President of Asiatic Society of Bangladesh
- In office 22 January 2018 – 2021
- Preceded by: Amirul Islam Chowdhury
- Succeeded by: Khondoker Bazlul Hoque

Personal details
- Born: 14 April 1946 Calcutta, Bengal Province, British India
- Died: 12 August 2025 (aged 79) Dhaka, Bangladesh
- Spouse: Shafique Ahmed (m. 1969)

= Mahfuza Khanam =

Bangladeshi academic and social activist (1946–2025)

Mahfuza Khanam (14 April 1946 – 12 August 2025) was a Bangladeshi academic and social activist. She was the president of Asiatic Society of Bangladesh from 2018 to 2021. She was awarded Begum Rokeya Padak (2012), Anannya Top Ten Awards (2013) and Ekushey Padak (2021)

==Early life and career==
Khanam was born on 14 April 1946 in Calcutta, Bengal Province, British India to Mustafizur Rahman Khan and Saleha Khanam.

She attended Bangla Bazar Girls’ School and graduated with bachelor's and master's degrees in physics from University of Dhaka in 1966 and 1967.

As a student, Khanam became the vice-president of Dhaka University Central Students' Union (DUCSU). In 2009, Khanam served as the General Secretary of Asiatic Society of Bangladesh.

Khanam served as the director general of Directorate of Secondary and Higher Education. She served as the chairperson of Khelaghar Ashor, an organisation for children. She was also the president of several organisations including Manikganj Samity in Dhaka, Peshajibi Nari Samaj (Professional Women Society) and Federation of World Teachers' Association (FWTA). She was a vice-president on the executive committee of the Itihas Academy. She also served as 15th Principal of Manikgonj Government Women's College, Manikgonj.
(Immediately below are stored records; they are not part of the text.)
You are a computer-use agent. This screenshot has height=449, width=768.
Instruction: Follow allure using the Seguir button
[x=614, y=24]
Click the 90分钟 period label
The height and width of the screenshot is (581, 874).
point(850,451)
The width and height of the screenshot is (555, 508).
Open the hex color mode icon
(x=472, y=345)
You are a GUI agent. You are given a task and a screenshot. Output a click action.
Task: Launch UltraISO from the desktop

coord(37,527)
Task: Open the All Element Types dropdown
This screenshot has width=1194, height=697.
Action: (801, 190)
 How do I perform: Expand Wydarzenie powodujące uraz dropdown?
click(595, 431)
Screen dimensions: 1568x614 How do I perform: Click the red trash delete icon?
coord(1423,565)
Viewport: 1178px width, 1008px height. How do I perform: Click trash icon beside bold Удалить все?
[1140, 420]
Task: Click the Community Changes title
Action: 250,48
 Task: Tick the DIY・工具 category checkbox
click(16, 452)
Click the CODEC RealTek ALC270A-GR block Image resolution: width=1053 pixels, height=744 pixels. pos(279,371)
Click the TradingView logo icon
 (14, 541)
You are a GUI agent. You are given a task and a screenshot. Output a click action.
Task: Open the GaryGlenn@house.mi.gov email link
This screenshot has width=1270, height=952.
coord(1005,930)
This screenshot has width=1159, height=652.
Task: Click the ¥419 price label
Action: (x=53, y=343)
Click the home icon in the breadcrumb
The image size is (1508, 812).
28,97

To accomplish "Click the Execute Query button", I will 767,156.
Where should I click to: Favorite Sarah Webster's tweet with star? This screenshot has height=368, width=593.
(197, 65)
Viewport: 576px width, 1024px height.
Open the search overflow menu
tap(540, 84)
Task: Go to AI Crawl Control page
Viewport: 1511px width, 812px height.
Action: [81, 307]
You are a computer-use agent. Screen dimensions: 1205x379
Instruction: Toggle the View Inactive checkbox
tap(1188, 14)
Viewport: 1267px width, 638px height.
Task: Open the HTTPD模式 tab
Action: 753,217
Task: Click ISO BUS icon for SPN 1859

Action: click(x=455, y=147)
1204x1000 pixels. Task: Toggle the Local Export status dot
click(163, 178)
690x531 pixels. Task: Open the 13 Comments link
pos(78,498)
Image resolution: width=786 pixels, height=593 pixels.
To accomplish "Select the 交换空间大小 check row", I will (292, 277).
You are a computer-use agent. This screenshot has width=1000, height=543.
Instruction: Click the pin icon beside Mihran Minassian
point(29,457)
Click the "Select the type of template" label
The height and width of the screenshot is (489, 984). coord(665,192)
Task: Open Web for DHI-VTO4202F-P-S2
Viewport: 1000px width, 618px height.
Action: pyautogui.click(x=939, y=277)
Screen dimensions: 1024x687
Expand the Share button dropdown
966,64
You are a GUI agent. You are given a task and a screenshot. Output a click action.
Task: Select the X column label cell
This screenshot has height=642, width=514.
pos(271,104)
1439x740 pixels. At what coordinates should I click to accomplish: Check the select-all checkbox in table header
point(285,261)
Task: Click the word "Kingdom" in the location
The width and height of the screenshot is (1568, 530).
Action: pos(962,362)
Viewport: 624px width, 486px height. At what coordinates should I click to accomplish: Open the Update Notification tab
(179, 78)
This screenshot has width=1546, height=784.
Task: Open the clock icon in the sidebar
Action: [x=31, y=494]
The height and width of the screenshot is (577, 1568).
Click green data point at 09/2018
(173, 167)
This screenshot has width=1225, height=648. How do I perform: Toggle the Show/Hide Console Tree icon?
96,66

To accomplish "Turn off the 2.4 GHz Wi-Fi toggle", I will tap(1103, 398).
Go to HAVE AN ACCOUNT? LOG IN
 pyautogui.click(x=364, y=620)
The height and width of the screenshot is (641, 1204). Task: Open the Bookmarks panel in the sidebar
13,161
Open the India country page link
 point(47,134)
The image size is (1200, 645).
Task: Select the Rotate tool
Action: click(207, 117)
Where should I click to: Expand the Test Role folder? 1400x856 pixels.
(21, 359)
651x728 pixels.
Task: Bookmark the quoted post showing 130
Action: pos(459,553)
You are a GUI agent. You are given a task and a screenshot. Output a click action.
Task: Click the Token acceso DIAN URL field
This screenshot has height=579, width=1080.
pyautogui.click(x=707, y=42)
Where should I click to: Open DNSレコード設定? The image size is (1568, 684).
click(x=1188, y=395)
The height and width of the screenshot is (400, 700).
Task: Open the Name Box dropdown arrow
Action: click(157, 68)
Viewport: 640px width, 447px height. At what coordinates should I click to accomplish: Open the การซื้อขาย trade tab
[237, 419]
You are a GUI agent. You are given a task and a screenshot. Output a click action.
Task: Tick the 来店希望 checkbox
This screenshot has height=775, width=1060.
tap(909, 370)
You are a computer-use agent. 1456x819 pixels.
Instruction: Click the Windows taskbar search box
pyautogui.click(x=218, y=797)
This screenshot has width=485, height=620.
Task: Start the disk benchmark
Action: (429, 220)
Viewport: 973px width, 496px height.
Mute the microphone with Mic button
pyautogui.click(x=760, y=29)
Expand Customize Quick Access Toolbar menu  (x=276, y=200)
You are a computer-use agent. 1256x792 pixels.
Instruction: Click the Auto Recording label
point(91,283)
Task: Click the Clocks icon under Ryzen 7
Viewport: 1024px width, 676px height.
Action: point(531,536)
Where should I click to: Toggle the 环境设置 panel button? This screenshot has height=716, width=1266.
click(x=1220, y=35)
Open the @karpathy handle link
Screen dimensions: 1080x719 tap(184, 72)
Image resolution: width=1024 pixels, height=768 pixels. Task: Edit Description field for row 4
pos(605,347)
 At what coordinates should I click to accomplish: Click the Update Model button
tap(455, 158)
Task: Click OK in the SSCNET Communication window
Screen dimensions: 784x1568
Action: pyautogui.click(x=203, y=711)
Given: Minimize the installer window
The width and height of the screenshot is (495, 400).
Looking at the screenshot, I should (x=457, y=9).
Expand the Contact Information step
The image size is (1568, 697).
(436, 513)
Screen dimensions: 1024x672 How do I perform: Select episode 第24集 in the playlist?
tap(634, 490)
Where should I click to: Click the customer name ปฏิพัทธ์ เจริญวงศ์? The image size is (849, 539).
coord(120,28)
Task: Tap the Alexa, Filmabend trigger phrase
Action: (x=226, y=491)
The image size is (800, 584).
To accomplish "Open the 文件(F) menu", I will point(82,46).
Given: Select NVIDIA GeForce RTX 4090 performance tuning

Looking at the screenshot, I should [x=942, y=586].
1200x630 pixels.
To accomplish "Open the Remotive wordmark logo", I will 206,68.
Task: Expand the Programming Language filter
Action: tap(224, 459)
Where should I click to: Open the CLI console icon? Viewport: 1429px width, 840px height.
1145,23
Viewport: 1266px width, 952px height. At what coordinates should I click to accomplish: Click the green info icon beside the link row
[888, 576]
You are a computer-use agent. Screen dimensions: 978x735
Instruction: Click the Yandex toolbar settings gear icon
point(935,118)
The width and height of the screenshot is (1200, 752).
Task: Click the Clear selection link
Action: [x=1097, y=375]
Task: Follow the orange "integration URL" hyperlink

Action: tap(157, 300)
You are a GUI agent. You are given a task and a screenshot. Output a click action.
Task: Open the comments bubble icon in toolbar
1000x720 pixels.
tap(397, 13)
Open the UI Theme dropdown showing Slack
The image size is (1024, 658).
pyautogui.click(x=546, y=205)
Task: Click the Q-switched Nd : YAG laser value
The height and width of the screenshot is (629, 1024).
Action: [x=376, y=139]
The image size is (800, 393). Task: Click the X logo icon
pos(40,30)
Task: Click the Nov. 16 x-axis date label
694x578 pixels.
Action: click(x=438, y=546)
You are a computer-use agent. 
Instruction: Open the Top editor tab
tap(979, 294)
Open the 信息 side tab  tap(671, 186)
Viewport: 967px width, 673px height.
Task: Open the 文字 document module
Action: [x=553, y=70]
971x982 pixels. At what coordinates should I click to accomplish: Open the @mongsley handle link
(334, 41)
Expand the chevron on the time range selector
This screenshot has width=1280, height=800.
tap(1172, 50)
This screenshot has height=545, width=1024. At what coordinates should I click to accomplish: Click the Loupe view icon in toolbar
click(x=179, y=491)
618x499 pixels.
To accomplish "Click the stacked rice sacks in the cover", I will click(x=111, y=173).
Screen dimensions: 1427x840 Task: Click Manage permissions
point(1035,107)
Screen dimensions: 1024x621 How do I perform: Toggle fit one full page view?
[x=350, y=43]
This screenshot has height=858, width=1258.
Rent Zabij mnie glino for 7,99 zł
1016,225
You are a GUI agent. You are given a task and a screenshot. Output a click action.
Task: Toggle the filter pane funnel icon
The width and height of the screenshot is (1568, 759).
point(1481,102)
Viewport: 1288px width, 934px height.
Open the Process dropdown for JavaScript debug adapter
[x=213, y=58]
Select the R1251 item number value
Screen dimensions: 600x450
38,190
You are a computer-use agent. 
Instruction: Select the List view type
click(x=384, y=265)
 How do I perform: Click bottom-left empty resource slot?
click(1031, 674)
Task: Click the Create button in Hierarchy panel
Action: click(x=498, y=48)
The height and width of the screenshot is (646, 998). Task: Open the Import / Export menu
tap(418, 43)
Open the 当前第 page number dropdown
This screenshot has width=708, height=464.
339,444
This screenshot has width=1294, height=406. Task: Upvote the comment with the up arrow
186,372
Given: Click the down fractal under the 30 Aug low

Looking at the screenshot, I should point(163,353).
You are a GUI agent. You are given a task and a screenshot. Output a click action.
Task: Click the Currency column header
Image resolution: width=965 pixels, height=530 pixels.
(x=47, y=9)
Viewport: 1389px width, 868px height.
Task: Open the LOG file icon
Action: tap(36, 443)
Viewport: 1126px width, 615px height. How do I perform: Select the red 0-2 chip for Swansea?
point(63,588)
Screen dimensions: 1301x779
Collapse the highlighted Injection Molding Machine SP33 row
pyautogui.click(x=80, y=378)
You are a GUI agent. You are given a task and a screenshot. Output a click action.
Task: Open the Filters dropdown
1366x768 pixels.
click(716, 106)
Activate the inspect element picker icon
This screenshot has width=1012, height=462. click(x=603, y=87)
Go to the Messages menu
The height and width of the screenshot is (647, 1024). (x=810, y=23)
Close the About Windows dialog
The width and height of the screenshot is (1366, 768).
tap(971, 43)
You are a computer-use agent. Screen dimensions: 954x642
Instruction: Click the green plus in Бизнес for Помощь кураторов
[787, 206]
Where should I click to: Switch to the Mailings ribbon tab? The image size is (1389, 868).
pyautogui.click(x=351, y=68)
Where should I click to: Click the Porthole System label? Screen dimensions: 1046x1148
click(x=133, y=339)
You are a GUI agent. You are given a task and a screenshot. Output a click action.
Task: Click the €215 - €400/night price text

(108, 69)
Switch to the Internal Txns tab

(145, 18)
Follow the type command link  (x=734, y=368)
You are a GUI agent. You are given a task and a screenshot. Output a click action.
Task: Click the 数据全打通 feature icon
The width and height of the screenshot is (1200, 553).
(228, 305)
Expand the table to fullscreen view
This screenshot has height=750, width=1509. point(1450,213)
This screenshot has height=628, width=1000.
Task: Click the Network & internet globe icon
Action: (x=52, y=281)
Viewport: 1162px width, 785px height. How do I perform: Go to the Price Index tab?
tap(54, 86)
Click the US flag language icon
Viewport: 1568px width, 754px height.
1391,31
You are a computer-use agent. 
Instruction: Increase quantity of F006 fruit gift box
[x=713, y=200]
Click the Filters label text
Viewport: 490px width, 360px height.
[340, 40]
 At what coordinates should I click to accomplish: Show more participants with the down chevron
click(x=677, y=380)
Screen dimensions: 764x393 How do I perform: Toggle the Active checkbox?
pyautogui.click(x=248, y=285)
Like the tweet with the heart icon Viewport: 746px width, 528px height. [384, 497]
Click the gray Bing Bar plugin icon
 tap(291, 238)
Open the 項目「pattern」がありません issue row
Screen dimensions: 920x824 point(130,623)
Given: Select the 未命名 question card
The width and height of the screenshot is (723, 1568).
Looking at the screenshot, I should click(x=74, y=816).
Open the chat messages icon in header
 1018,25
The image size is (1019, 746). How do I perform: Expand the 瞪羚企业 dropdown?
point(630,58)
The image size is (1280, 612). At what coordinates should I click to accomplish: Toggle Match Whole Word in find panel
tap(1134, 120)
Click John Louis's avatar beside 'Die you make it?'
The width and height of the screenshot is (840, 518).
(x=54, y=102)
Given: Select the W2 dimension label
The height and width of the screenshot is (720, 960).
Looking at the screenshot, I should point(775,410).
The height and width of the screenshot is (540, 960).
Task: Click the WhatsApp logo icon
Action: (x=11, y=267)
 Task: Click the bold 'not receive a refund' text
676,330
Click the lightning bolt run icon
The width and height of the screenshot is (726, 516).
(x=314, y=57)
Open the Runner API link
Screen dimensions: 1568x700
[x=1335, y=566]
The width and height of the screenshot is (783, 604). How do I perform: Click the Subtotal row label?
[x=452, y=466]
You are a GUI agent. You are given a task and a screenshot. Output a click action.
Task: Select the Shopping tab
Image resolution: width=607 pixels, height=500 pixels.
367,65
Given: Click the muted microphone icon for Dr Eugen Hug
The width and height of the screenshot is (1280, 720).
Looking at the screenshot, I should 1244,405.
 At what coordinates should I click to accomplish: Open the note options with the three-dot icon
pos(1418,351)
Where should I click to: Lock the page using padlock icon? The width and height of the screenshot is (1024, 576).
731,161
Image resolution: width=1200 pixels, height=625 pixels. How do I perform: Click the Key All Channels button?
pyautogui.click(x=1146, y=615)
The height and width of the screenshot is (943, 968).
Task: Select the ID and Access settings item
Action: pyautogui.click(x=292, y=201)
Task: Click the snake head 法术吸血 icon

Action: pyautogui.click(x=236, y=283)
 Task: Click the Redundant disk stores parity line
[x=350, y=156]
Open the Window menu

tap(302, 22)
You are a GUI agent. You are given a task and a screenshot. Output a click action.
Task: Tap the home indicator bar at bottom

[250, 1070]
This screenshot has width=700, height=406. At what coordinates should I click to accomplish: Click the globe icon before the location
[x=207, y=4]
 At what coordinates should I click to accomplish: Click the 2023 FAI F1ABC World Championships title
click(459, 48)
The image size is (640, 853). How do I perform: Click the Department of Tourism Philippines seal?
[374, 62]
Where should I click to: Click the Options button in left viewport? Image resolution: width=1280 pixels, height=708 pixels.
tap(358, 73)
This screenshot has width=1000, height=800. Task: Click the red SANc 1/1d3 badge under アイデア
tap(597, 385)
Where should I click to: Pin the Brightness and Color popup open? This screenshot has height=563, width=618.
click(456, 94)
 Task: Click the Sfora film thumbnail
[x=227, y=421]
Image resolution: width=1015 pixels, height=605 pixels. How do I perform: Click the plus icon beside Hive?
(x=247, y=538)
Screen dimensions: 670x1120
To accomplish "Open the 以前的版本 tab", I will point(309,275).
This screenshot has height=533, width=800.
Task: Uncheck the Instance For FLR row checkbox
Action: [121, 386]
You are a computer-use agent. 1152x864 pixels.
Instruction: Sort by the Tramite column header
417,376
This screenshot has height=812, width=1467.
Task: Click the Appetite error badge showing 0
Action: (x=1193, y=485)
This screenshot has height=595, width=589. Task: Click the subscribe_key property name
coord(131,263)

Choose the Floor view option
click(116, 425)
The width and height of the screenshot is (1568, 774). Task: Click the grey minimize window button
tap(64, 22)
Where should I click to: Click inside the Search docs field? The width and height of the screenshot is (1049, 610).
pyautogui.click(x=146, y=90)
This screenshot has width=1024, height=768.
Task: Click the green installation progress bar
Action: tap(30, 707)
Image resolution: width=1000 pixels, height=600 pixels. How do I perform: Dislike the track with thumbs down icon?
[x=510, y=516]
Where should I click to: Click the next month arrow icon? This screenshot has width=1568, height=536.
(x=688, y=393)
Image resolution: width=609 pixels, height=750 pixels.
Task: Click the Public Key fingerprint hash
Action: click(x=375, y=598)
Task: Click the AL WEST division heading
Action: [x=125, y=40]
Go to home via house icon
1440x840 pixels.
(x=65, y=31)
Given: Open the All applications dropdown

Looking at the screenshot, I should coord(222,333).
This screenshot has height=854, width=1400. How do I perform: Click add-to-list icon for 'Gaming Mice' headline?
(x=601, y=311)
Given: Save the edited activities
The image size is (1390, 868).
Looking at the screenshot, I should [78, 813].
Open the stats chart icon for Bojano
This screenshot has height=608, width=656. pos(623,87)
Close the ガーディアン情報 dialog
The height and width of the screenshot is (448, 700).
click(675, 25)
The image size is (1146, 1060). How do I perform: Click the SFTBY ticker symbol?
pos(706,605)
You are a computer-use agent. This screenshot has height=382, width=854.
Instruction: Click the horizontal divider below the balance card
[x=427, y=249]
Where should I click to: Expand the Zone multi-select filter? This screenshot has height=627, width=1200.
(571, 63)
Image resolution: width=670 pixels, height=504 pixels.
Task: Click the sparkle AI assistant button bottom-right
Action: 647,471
==Personal life and death==
In 1969, she married Shafique Ahmed, a barrister and a former minister of law and had three children.

Mahfuza died on 12 August 2025, at the age of 79, after collapsing while swimming at the Officers Club, Dhaka.

==Award==
Begum Mahfuza Khanom was awarded Ekushey Padak, the second highest civilian award in Bangladesh. In 2021, The Ministry of Cultural Affairs gave the award to 21 distinguished citizens of the country for outstanding contributions in their respective fields. She got the award for contributions in education.